Following the announcement of her appointment as Director in June, Osofsky argued the diametric opposite: “I’ve always supported an independent SFO and I still support an independent SFO,” she said. “I’m assured by the attorney-general he’s right by my side on this one. I didn’t take this job to report to the NCA. Do I see myself having a role where I’m here to diminish the very agency I’m getting hired to represent? Absolutely not.” Quite how this change of heart will affect what Osofsky does in practice remains to be seen.

The other headline grabber - the much heralded new funding arrangements for the SFO - are entirely cosmetic. What was a hybrid of core funding and blockbuster funding (sizeable top ups for specific cases that require large scale additional resources) has been fully combined to become just core funding. As the SFO itself points out on its website, “the changes (announced in April) are cost-neutral.” Overall expenditure will remain exactly the same next year at £52.7m.

Arguably more significant is how successful the SFO has been in its fulfilling core mandate, namely prosecuting serious fraud, bribery and corruption. The wider picture is calamitous: the number of white-collar crime prosecutions has declined by almost a third in six years according to research by Pinsent Masons. The 2017 Annual Fraud Indicators shows that fraud costs the UK economy £190bn per year (roughly 10% of total GDP), with the private sector bearing an estimated £140bn of that cost.
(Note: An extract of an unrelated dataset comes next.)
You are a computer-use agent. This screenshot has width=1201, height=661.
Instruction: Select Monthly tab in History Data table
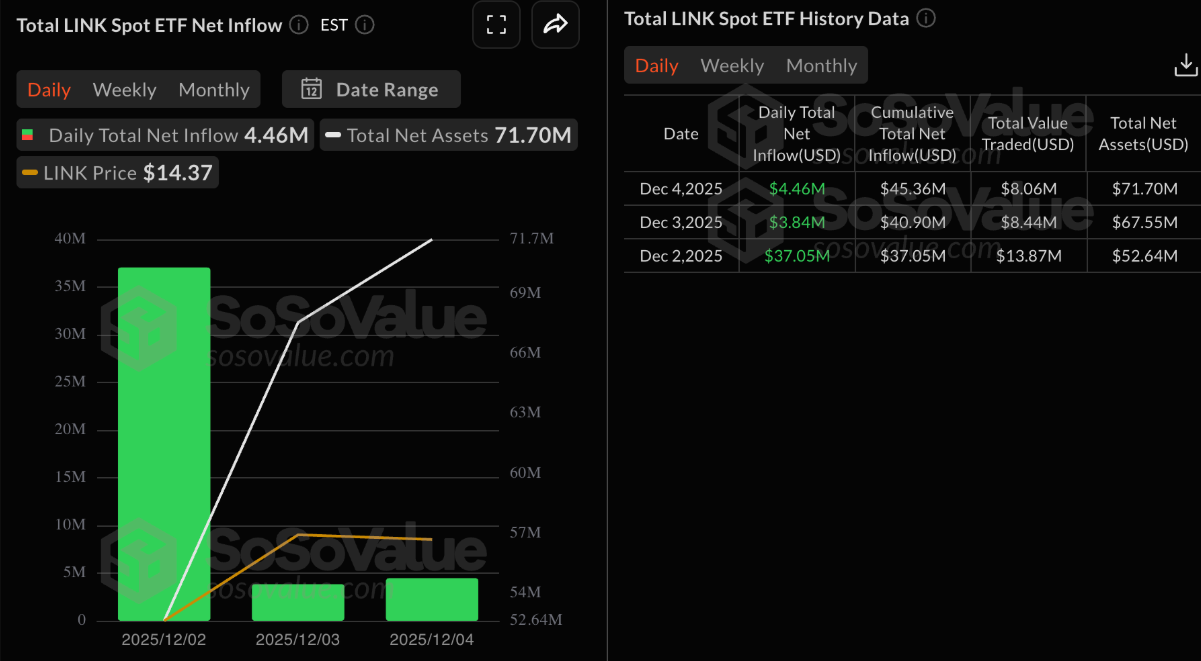coord(821,66)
Official figures also reveal that the number of prosecutions for white-collar crime - fraud, money laundering, cybercrime, bribery and insider trading - fell from 11,261 in 2011 to 7,786 last year, a 31% decrease.

Simultaneously, the number of fraud incidents has grown dramatically, primarily because of the surge in cybercrime. Between 2012 and 2017, Action Fraud, the national fraud and cybercrime reporting centre supervised by the City of London Police, experienced a 35% increase in reported cases from 202,200 to 273,600. These figures reflect only part of the problem. The NCA estimates that less than 20% of all fraud incidents are ever reported to the police.

The SFO focusses on the biggest fish: large, complex cases involving multinationals and their employees, or scandals such as LIBOR rigging. No published data is available for this category of fraud, but in terms of value and volume the 40 investigations currently being undertaken by the SFO are thought to comprise less than 10% of the overall total in that category. Big fraudsters are generally smarter and SFO resources of just over £50m a year can only begin to scratch the surface of a multi-billion-pound annual problem.

Their pragmatic solution has been deferred prosecution agreements, commonly known as DPAs, whereby a large fine is paid by a company instead of it being prosecuted and convicted in a criminal trial. To date, there have been four DPAs, of which Rolls-Royce (£497.25m) and Tesco (£129m) have paid by far the largest fines. These big numbers have created some relief for the SFO, although it cannot adequately counter the criticism it has received from senior judges in the courts and from informed commentators for its poor judgment and inept procedures.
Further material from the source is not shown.